Maximizing the use of data 

Most of the data driving value-based decisions is obtained through historical claims. Those claims are based in large part to physician documentation and the final codes associated with the encounter. In short, we need physicians to document correctly to use the power of data. That means, the very thing driving physician burnout will be even more important in the future.

So how does the industry motivate our talented clinicians to get better at documenting their work while simultaneously freeing them of the administrative tasks that bog down their day? It’s a multi-billion dollar question without an easy answer.

There are different challenges within each clinical setting when it comes to physician documentation.  For instance:

  • physicians perform point of patient care coding in many practices
  • internal clinical documentation improvement teams aid documentation in hospital settings, as they perform concurrent reviews of each case and/or through retrospective queries from the coding team

patient data

It could be argued that those support structures add to physician burnout/frustration despite industry information that confirms their benefit. Based on feedback from our clients and consultants, the quality of the information being presented to our physicians is the primary definer of how they view the associated task.
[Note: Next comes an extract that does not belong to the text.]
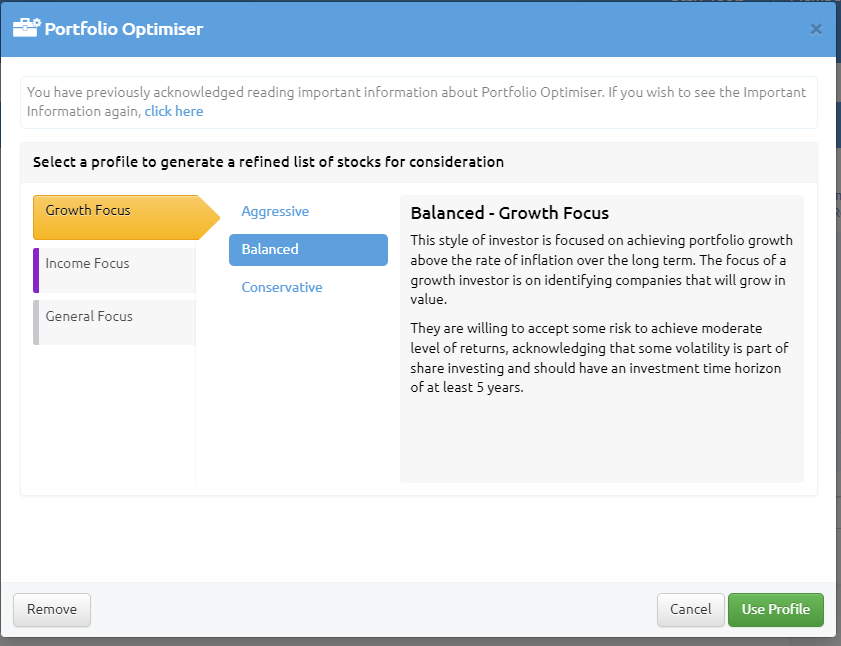Open the Important Information via click here
841x646 pixels.
click(174, 112)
At Harmony, we have the privilege of supporting our clients’ clinicians within inpatient and outpatient documentation improvement settings. Our talented consultants provide in-person education and work diligently to inspire behavior that is in the best interest of the organizations and people we serve.

We recruit experts with robust clinical backgrounds and experience in a variety of health care settings. The difference between average performance and excellent performance of clinical documentation specialists is exponentially more valuable than the output of accepted industry metrics.

Navigating a complex environment 

On an average week, our CDI consultants will send over 1,500 clarifications to physicians. Those requests are made with the end in mind. We advocate a physician-centric approach with the understanding that each second we take away from patient interaction must add value.

Our goal at Harmony is to provide clinicians with feedback and knowledge to document their care correctly the first time. There will always need to be a second set of eyes considering the complex rules around healthcare reimbursement. We should not expect physicians to know those intricate details; however, we must implore documentation best practices.

The value of proper documentation is that it ensures that compliance and quality measures are met today while safeguarding the value of the data that will be used in the future. If done correctly through knowledge transfer, we can give back the most valuable commodity our physicians are asking for: time with patients, not paperwork.